Anyhow, I was ready to heave my usual sigh and go look for it myself when it occurred to me that “look all over” is a very vague and abstract concept for a 6 year-old. My mind jumped to an old-school Sesame Street episode featuring Grover we had recently watched:
I referenced Grover’s silly song about prepositions, telling her, “Try checking one more time, only this time, be sure to be like Grover and look ‘Around…over…under…and through’ all the seats.”
Though she did not end up finding the object during her second search either, she nevertheless took much longer and was clearly far more thorough (in the end I discovered it had fallen down into a remote and camouflaged corner).

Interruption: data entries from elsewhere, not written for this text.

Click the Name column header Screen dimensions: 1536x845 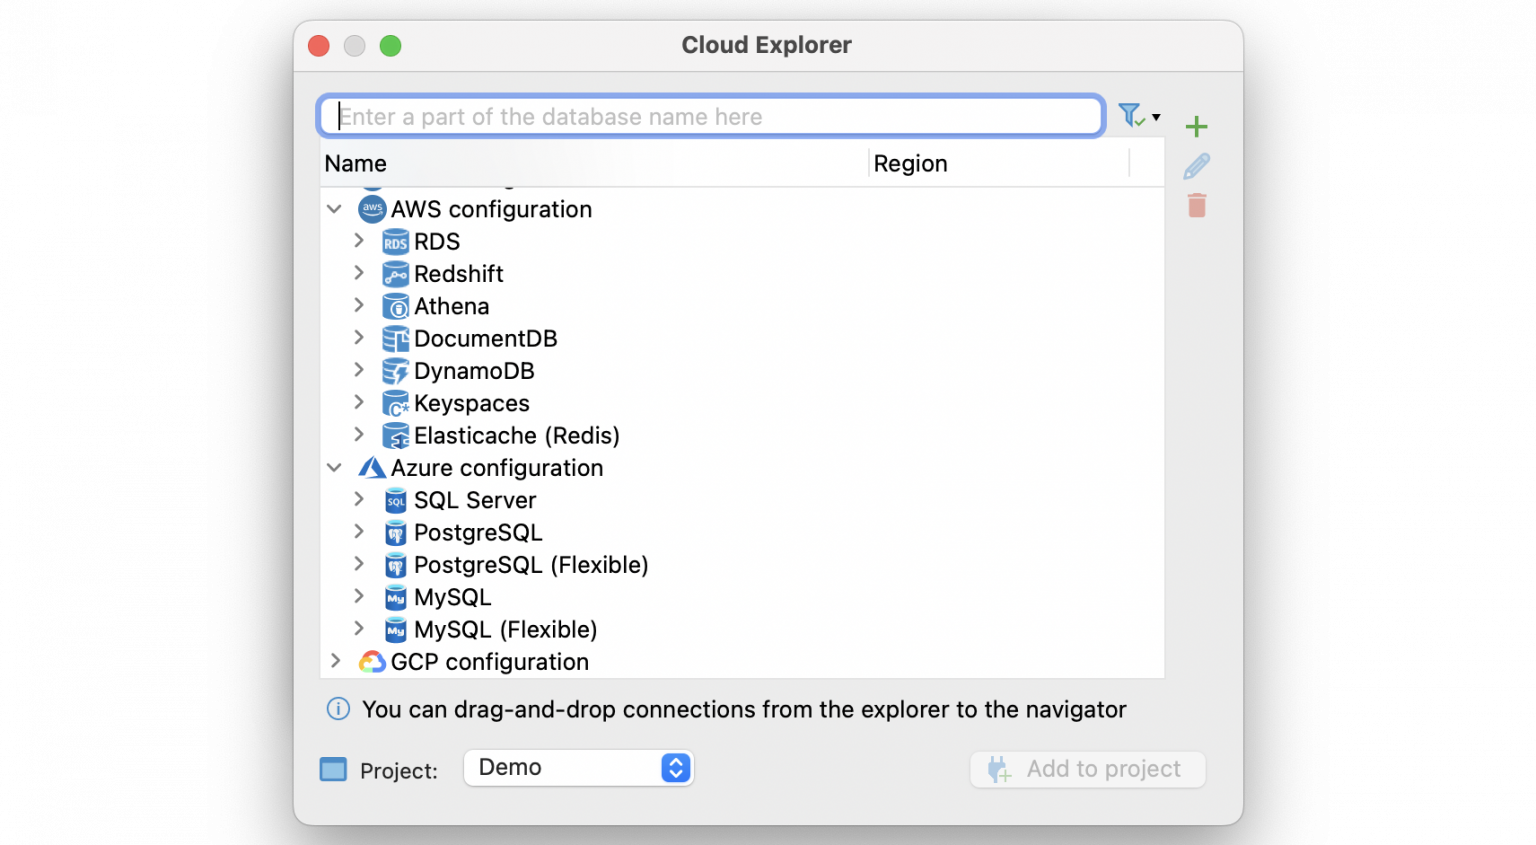tap(355, 163)
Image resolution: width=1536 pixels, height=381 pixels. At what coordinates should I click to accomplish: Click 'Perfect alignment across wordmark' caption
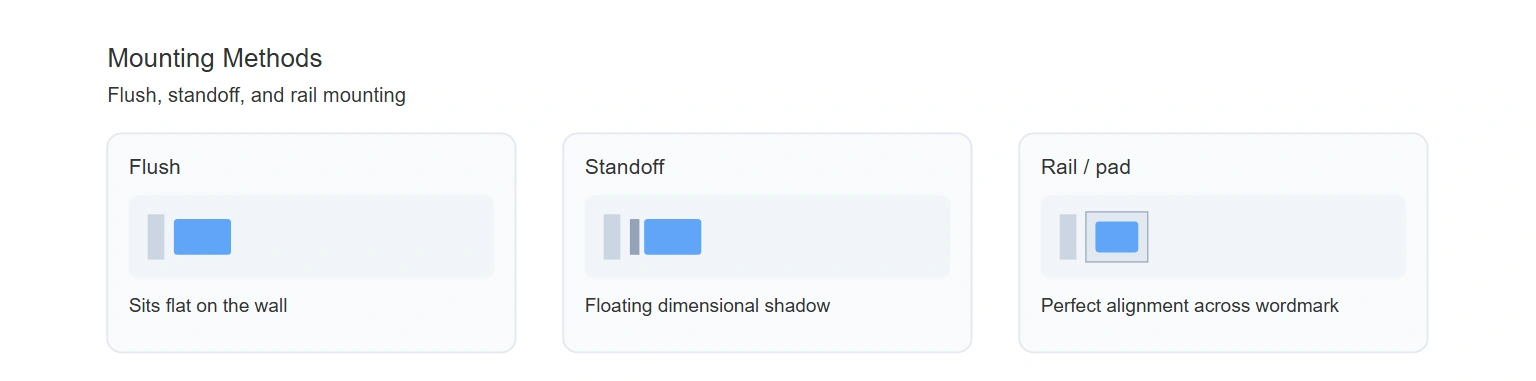pos(1190,306)
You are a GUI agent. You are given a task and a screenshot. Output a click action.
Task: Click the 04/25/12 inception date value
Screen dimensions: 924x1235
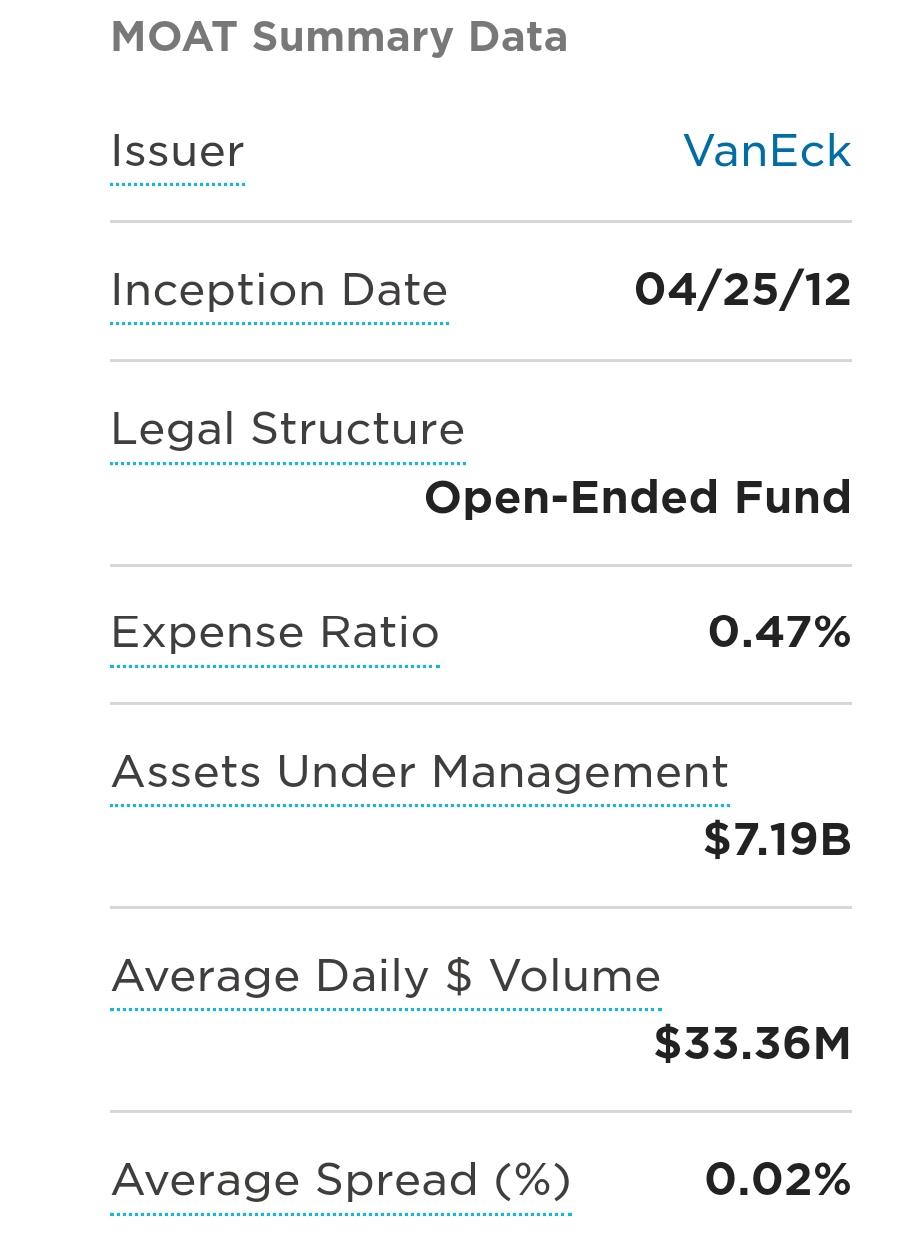pos(743,291)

As I reflected on that small teaching opportunity, I realized how often I take for granted what I think my kids ought to be able to do, yielding to frustration rather than teaching. In my classroom, I generally made it a point to help my students explicitly identify, “what does _____ look/sound/feel like” (ie, what does working respectfully in pairs look/sound/feel like?).
Yet there were still moments when I felt frustrated by shortcomings I felt my fifth graders should just know by now (penmanship, writing in complete sentences, group work skills). The reality was usually that they simply needed more modeling, more support, more patience.
I hope this #TeacherMom moment will help me better recognize those learning opportunities with my own children and my future students.
featured image: DeathToTheStockPhoto
One Reply to “Converting Frustration to Teaching Moments #TeacherMom”
Great stuff once again Mary. I had a conversation years ago about working with youth. One of those in the room said that we too often feel youth lack ability, when what they really lack is experience. I have kept that with me and when I feel frustrated by what my students can’t do (yet), I reflect on it and realize that I need to give them experiences that open the doors to their abilities.